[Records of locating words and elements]
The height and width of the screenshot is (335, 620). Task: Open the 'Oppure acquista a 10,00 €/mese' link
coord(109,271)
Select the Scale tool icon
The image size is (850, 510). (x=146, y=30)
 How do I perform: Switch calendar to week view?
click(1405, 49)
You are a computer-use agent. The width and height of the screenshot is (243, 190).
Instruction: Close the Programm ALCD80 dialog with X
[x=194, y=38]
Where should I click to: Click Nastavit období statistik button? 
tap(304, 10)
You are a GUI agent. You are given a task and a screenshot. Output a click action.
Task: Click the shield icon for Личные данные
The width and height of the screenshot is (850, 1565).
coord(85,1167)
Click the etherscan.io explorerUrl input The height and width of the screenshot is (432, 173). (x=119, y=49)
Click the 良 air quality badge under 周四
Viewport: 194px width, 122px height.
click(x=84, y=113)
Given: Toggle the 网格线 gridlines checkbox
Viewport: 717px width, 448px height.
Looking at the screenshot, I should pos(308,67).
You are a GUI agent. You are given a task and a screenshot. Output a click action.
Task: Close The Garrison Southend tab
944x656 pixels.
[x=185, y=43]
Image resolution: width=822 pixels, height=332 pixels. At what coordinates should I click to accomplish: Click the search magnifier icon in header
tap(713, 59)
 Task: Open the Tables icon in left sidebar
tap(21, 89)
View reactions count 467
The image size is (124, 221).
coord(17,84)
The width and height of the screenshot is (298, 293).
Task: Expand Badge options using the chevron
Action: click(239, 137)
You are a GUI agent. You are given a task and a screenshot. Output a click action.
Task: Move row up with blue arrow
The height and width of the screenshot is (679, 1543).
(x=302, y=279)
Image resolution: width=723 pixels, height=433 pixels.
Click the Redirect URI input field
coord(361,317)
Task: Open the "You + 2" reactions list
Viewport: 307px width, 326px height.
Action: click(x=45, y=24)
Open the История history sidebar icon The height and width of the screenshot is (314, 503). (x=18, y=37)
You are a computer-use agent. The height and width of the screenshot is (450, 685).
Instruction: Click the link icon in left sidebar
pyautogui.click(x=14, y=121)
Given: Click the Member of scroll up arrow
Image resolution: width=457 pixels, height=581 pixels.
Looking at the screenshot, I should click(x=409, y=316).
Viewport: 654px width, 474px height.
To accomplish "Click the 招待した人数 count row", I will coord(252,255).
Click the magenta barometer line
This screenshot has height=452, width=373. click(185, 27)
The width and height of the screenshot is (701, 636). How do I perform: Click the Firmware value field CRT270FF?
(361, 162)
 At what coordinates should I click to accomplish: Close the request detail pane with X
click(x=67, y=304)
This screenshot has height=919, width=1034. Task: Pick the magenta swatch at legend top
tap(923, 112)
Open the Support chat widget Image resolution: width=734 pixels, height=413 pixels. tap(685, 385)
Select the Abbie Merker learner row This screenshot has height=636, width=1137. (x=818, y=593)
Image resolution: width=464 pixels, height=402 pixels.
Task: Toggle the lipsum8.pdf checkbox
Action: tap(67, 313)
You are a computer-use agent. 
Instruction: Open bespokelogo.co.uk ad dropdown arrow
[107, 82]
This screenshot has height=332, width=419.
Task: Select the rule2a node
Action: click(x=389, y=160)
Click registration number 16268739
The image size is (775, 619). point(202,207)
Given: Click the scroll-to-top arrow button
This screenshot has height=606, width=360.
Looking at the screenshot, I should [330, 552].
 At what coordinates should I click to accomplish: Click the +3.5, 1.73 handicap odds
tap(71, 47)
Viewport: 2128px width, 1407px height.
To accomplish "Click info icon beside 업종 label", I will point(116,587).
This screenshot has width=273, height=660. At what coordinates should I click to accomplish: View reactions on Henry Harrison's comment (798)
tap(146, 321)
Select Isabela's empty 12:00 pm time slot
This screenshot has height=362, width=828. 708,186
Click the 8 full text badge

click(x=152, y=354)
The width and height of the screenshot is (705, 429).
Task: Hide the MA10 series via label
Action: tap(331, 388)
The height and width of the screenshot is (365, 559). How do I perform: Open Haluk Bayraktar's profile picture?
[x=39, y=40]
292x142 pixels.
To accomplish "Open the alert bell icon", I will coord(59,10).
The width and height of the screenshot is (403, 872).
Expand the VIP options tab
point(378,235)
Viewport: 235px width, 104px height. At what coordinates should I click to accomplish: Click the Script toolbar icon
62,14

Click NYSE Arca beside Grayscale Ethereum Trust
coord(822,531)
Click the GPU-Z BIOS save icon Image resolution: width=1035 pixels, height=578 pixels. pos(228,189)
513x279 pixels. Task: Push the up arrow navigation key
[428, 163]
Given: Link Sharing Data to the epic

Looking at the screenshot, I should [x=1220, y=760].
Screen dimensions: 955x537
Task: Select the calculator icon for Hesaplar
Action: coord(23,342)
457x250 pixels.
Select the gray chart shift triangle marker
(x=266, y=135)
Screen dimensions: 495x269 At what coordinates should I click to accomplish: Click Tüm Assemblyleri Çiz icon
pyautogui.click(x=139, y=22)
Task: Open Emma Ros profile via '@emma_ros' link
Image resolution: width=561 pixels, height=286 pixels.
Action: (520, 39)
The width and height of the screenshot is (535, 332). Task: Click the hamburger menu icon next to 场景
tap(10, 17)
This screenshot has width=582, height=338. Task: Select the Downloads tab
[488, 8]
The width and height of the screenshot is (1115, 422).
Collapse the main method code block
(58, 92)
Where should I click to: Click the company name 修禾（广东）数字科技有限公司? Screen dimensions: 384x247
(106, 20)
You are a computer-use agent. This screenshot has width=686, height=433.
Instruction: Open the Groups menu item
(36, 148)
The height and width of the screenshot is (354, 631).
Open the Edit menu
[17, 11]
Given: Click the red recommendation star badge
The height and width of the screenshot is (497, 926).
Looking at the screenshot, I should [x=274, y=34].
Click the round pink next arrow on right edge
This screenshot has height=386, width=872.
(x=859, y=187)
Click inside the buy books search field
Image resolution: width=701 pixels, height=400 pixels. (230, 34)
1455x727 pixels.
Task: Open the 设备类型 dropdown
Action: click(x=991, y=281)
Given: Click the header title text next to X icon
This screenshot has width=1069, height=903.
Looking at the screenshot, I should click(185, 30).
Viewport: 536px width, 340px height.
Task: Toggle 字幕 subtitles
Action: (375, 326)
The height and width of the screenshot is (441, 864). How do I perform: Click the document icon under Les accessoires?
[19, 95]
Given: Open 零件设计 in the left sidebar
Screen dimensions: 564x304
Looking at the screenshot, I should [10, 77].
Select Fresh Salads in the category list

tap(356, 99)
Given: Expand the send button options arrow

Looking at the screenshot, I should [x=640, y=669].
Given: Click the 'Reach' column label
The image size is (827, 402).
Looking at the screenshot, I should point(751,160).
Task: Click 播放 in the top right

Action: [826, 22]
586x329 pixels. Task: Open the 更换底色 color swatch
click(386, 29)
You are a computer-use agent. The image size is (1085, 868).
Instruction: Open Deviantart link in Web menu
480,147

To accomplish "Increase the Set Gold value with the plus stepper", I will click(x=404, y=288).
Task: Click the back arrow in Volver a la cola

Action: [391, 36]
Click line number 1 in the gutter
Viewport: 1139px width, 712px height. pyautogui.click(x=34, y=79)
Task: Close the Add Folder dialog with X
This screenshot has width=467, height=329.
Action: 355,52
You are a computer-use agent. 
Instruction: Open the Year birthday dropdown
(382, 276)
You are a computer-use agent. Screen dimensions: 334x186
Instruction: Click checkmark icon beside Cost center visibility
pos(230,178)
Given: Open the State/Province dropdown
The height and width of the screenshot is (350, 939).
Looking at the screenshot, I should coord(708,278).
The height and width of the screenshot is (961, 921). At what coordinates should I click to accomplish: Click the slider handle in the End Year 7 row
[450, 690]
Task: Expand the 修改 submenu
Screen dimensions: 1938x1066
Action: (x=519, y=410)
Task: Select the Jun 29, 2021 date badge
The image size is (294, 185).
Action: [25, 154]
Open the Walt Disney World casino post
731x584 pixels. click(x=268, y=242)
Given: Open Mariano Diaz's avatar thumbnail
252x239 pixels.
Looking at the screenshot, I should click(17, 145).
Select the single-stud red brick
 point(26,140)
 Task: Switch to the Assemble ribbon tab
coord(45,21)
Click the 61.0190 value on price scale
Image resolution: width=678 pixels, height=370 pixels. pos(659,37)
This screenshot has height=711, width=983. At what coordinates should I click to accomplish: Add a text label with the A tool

- _Set task_: Duplicate the material word for word, beginning with its first line and continuing through the line containing "Looking at the screenshot, I should pos(308,67).", with both of those lines included.

- _Response for this exercise_:
The height and width of the screenshot is (335, 620). Task: Open the 'Oppure acquista a 10,00 €/mese' link
coord(109,271)
Select the Scale tool icon
The image size is (850, 510). (x=146, y=30)
 How do I perform: Switch calendar to week view?
click(1405, 49)
You are a computer-use agent. The width and height of the screenshot is (243, 190).
Instruction: Close the Programm ALCD80 dialog with X
[x=194, y=38]
Where should I click to: Click Nastavit období statistik button? 
tap(304, 10)
You are a GUI agent. You are given a task and a screenshot. Output a click action.
Task: Click the shield icon for Личные данные
The width and height of the screenshot is (850, 1565).
coord(85,1167)
Click the etherscan.io explorerUrl input The height and width of the screenshot is (432, 173). (x=119, y=49)
Click the 良 air quality badge under 周四
Viewport: 194px width, 122px height.
click(x=84, y=113)
Given: Toggle the 网格线 gridlines checkbox
Viewport: 717px width, 448px height.
Looking at the screenshot, I should pos(308,67).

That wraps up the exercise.